Desmoplastic infantile ganglioglioma/astrocytoma

Case contributed by Ali Alsmair
Diagnosis almost certain

Presentation

The patient presented with vomiting and signs of increased intracranial pressure

Patient Data

Age: 3 months
Gender: Male

There is an about 14 x 11 x 9.5 cm (AP.TRANS.CC) lobulated mixed solid-cystic lesion occupying most of the left cerebral hemisphere and centered in the left middle cranial fossa, the solid component appears isointense to the brain in all sequences, and enhancing after I.V contrast administration.

The mass is surrounded by marked edema causing mass effect and marked compression on the basal ganglia and left lateral ventricle and marked subfalcine herniation to the right and uncal herniation as well. 

The left cerebral mass lesion compresses and displaces the brainstem, midbrain and cerebral aqueduct resulting in 3rd and right lateral ventricles obstructive hydrocephalus.

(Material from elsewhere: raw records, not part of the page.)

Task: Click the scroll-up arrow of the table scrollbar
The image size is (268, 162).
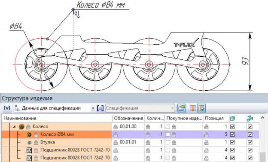Action: click(262, 118)
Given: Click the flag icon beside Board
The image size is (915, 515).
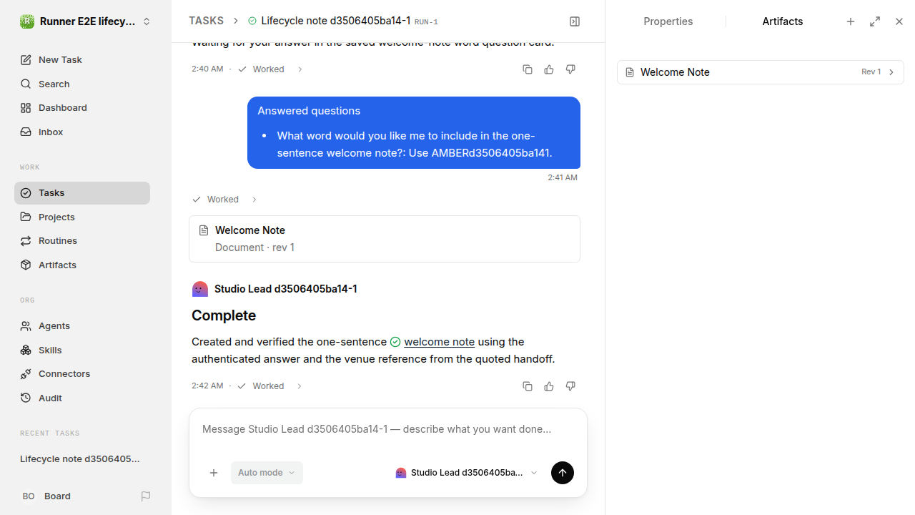Looking at the screenshot, I should point(146,496).
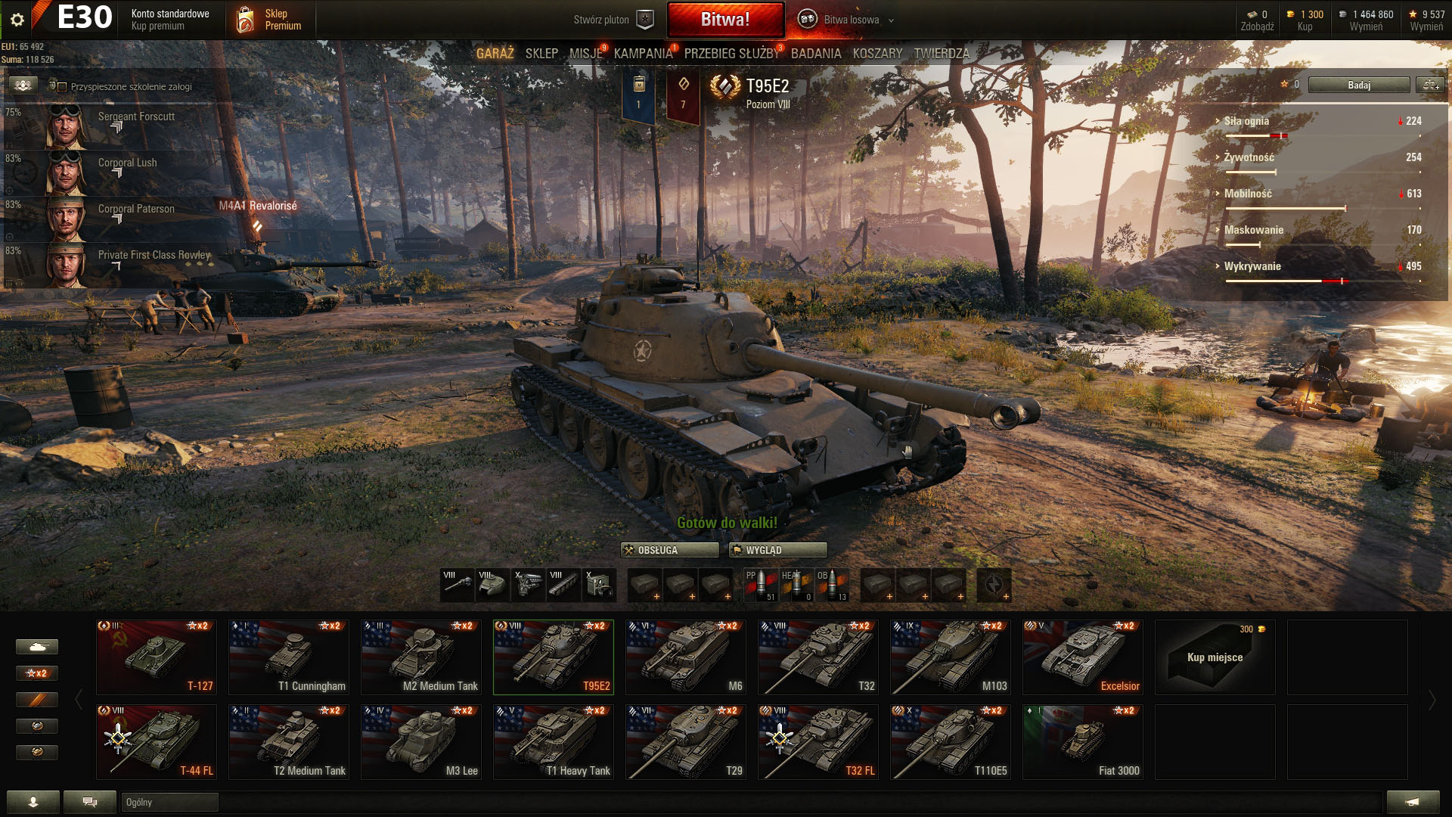This screenshot has width=1452, height=817.
Task: Open the chat channels icon
Action: [x=90, y=802]
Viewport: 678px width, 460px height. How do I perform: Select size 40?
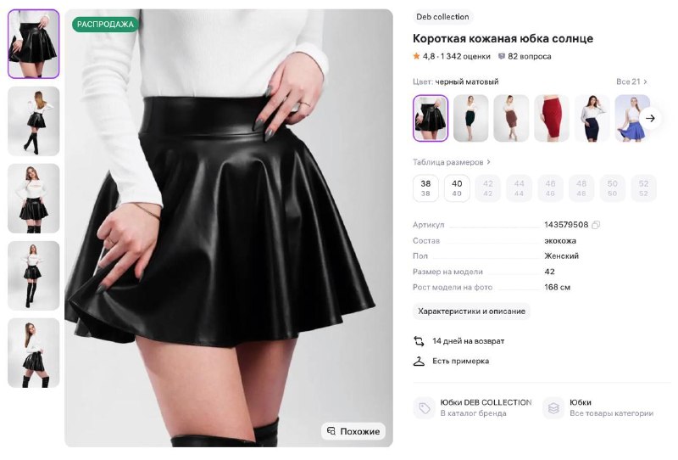click(x=457, y=188)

Appearances are highly suggestive of desmoplastic infantile ganglioglioma/astrocytoma.

Case Discussion

Most of the cases are seen in children below the age of 2 years, and males are more commonly affected than females, with a M:F ratio of approximately 1.5-2:1.

Differential diagnoses include: atypical rhabdoid/teratoid tumorprimitive neuroectodermal tumoranaplastic ependymoma and extraventricular neurocytoma.